Home Health is a great alternative to bedside nursing. You actually get to talk to your patients, educate them, and see them improve. They hours are nice and the pay is as well. I have worked both at bedside and in home health. I am currently in an ICU an have applied to CRNA school!

Home Health is a great alternative to bedside nursing. You actually get to talk to your patients, educate them, and see them improve. They hours are nice and the pay is as well. I have worked both at bedside and in home health. I am currently in an ICU an have applied to CRNA school!

Agreed, HH is a good step away from bedside if you still want patient care. TONS of teaching, wounds wound vacs, infusion, pleurX, foleys, straight cath...did I say dressings?

Working HH is why I can rock wound care and wound vacs!

Specializes in Hospice.
Jackwagons!!!! :laugh:

And, yet, this nonsense is happening....

New Venture Aims to Fill Customer-Service Void in Healthcare

It's probably the brain child of old fogey richie riches who spent time in the hospital wondering why people weren't serving them. All this under the guise that somehow "concierge" will lead to better outcomes and better reimbursements for hospitals. Somehow this seems very suspect to me. :sarcastic:

How come no one ever wants to do anything about the "miserable experiences" hospital staff suffer at the hands of spoiled, entitled and sometimes downright evil patients and families??

Specializes in PCCN.
How come no one ever wants to do anything about the "miserable experiences" hospital staff suffer at the hands of spoiled, entitled and sometimes downright evil patients and families??

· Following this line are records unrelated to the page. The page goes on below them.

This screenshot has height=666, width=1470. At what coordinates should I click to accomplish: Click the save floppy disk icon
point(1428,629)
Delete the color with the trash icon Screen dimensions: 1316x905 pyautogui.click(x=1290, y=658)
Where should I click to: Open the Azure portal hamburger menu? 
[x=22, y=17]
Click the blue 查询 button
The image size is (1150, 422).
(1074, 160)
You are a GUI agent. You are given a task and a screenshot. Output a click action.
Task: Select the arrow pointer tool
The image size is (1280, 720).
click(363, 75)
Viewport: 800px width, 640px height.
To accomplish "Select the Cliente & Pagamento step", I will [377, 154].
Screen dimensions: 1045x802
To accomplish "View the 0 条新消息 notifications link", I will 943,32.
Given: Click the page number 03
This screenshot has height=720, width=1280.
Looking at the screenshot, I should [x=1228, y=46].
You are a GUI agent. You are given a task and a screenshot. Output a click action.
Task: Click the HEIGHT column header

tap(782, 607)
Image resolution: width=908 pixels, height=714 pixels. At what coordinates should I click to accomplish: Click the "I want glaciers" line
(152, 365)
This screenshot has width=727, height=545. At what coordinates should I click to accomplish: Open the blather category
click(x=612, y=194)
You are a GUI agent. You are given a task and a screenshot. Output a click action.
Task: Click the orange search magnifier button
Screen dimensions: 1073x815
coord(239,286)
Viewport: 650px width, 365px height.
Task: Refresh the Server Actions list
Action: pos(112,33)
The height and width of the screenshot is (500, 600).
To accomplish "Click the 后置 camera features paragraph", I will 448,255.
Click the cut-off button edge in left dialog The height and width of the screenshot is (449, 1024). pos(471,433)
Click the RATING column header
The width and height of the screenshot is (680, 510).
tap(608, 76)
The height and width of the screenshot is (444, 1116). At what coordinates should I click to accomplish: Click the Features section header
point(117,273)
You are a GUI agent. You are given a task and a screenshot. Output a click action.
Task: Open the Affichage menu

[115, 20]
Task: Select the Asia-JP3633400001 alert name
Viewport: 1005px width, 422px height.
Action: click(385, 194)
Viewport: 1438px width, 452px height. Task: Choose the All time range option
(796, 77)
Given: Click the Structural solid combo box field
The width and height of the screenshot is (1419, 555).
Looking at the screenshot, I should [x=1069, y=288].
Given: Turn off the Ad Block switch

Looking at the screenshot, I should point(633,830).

Cause the hospital staff arent the ones lining the pockets of tptb

Specializes in Clinical Research, Outpt Women's Health.
Yes Commuter, we made it out. My concern now, is how to support those that cannot. For example, I am supporting current legislation in my state to limit nurse/patient ratio to 4:1.

How else can we change the deplorable conditions for the hospital nurses?

That is great.

To the OP: I have been there! I'm not sure if I had the experience because I was new, a guy or both. Serve the time (a year usually) and find a better unit or even hospital. You'll be twice the nurse compared to the one that is on the PC shopping or in your case went to the dollar store. It takes a thick skin to be successful and you'll come away stronger. The next gig will be a breeze and you'll appreciate (and recognize) a good floor and a good team.

Because they consider it part of the job. That's not something new----it's been going on since the beginning of time. It gives support to old saying, "You can please some of the people, some of the time. But you can't please all of the people, all of the time."

Just THINK how that one intervention alone could change the face of nursing. I believe that to be THE biggest issue facing nursing right now. I would be willing to be that many nurses would be willing to forego a raise if they could just have a decent nurse to patient ratio. Employee satisfaction would skyrocket and retention would improve vastly. In the long run, it would be a good financial move for the hospitals.

The point is, nurses should not have to "forego a raise" to have safe nurse-patient ratios. They should have both.

The point is, nurses should not have to "forego a raise" to have safe nurse-patient ratios. They should have both.

Of course they "should," but we live in the real world, right?

Do you have a nurse union where you work?